#### TASK DIRECTIONS:
Find the line that holds "You are a computer-use", then repeat it and each line below it word for word through the end of the listing, leaving out pictures.

Start of RECORDS FOR THIS TASK

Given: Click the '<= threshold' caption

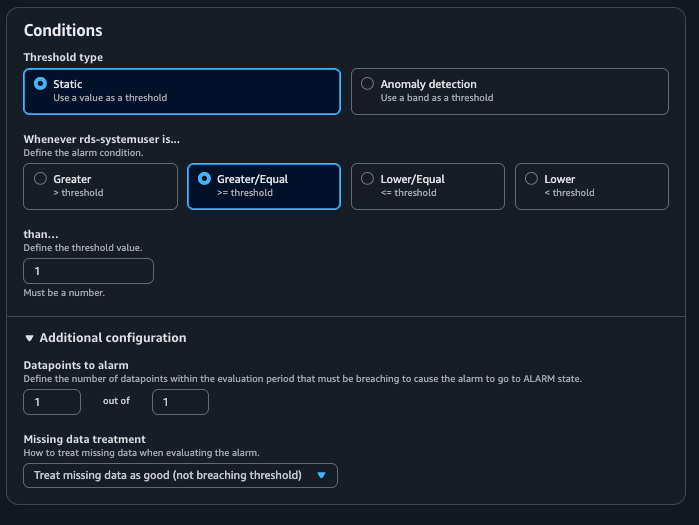Looking at the screenshot, I should point(408,193).
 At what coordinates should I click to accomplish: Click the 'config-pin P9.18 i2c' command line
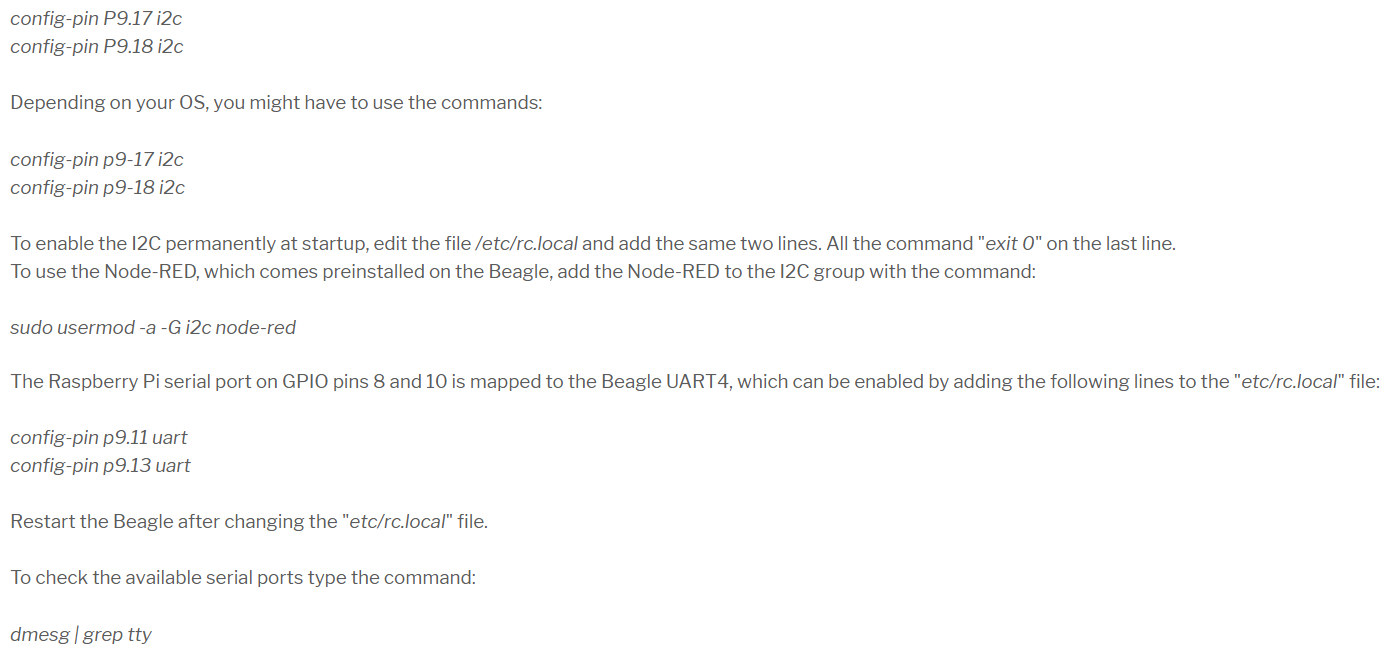[x=96, y=46]
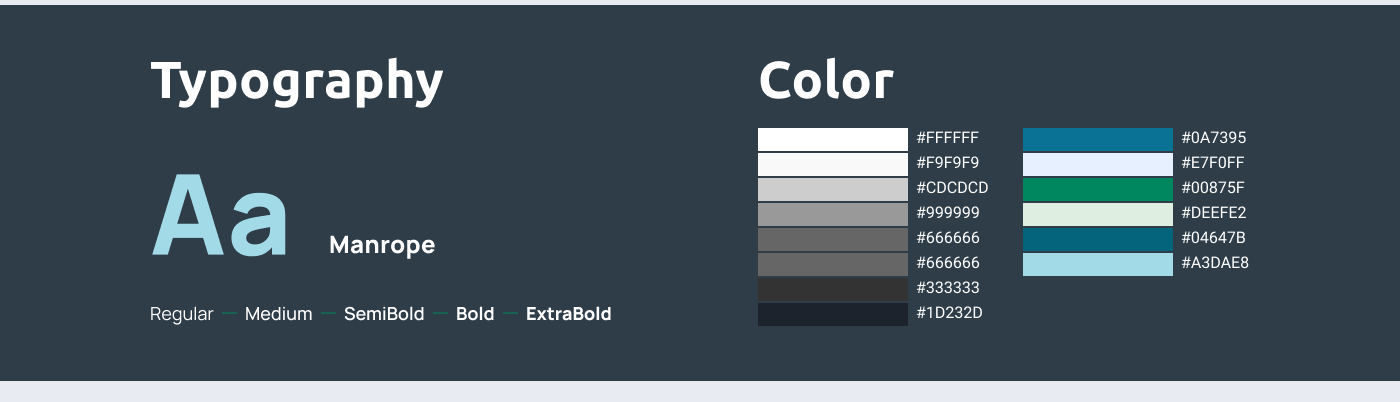Click the pale green #DEEFE2 swatch
Image resolution: width=1400 pixels, height=402 pixels.
(1097, 214)
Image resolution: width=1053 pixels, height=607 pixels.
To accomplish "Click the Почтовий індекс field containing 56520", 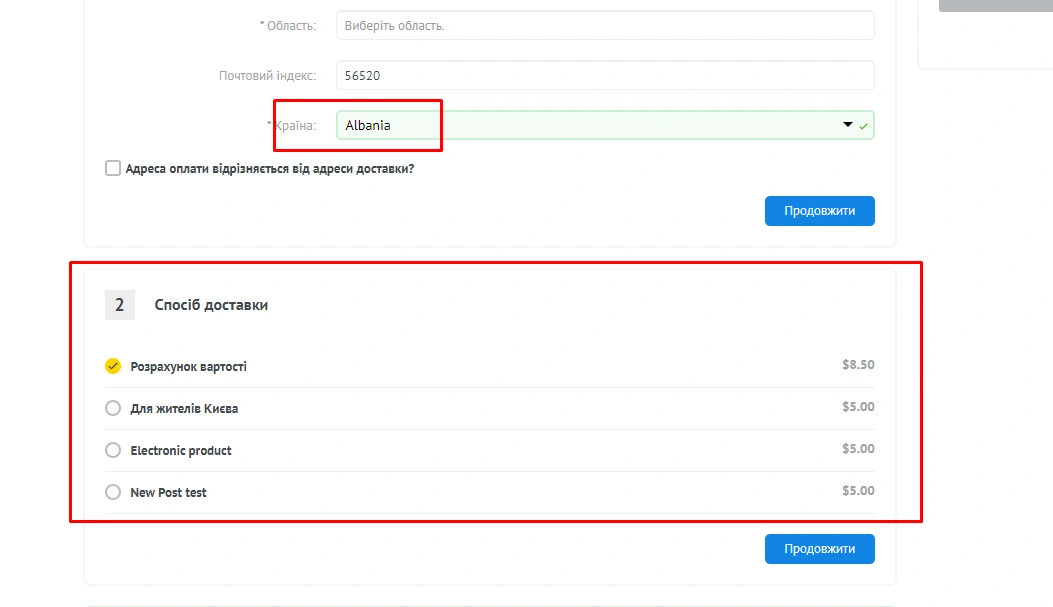I will [x=604, y=76].
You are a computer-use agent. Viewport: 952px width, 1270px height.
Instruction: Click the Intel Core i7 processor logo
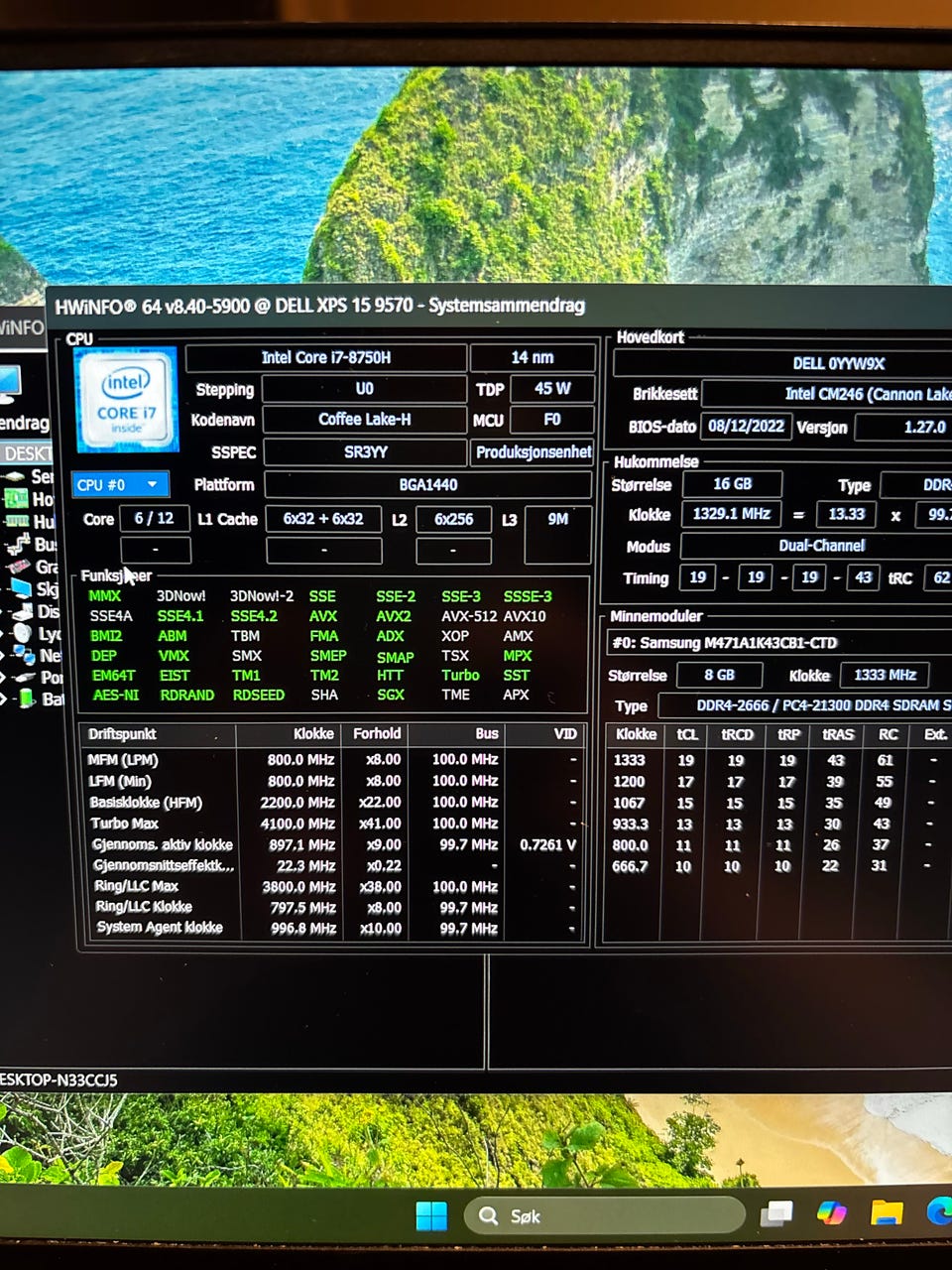pos(126,399)
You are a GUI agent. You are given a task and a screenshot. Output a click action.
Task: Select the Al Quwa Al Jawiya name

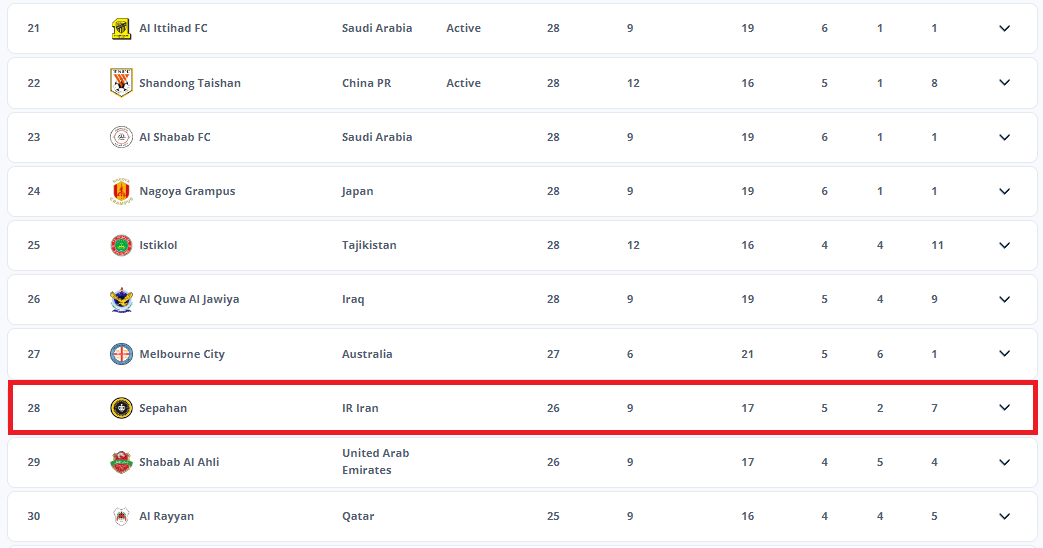(x=189, y=299)
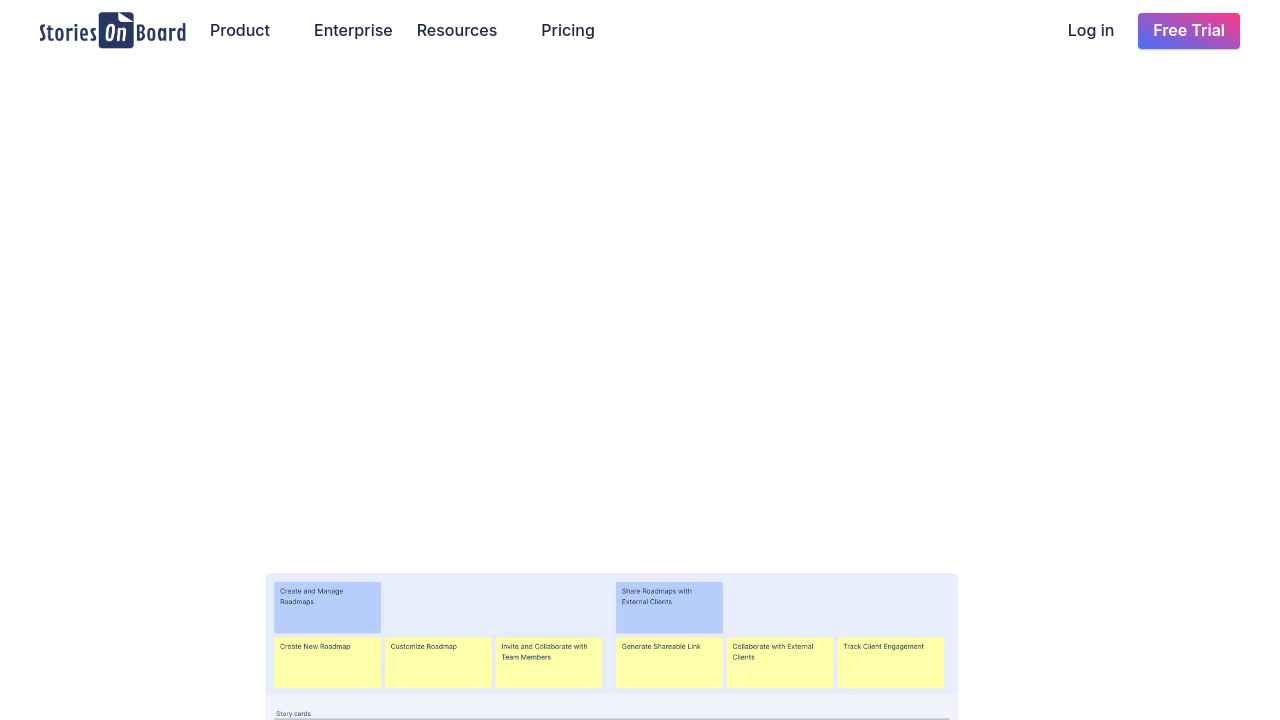Select the 'Create and Manage Roadmaps' blue card
Screen dimensions: 1280x720
(327, 607)
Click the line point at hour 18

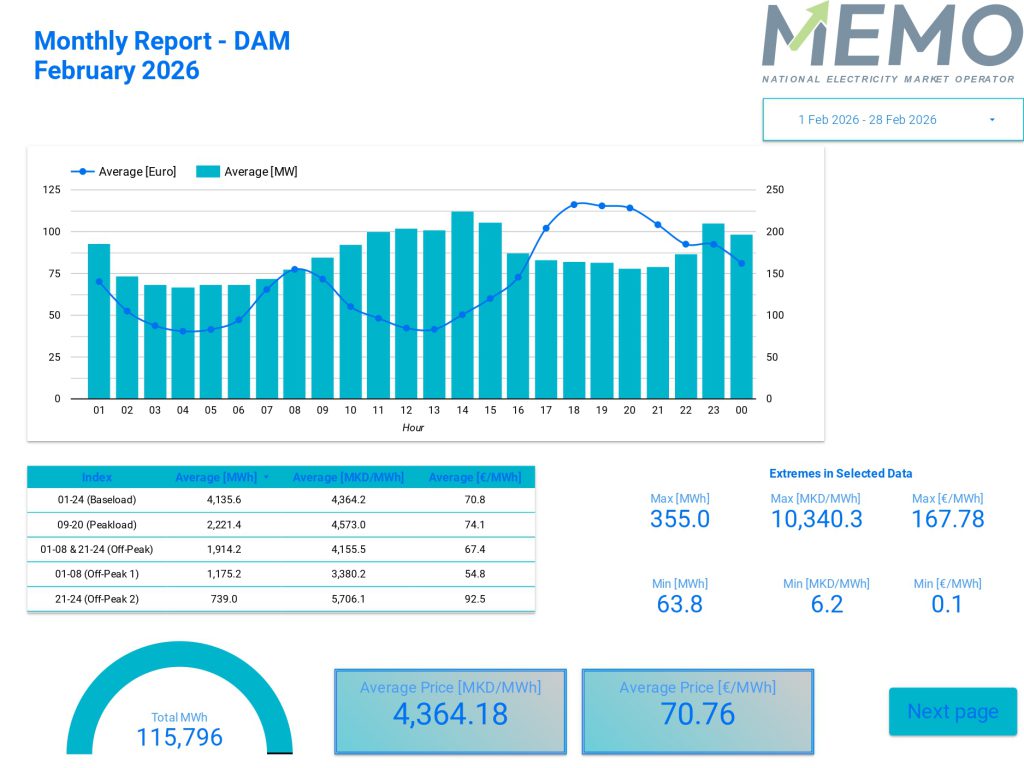[x=574, y=204]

End of RECORDS FOR THIS TASK

#### OUTPUT:
You are a computer-use agent. Viewport: 952px width, 1270px height.
Instruction: Click the Intel Core i7 processor logo
pos(126,399)
You are a GUI agent. You are given a task and a screenshot. Output a click action.
Task: Select the Al Quwa Al Jawiya name

(x=189, y=299)
Select the 'Create and Manage Roadmaps' blue card
Screen dimensions: 1280x720
(327, 607)
Click the line point at hour 18

[x=574, y=204]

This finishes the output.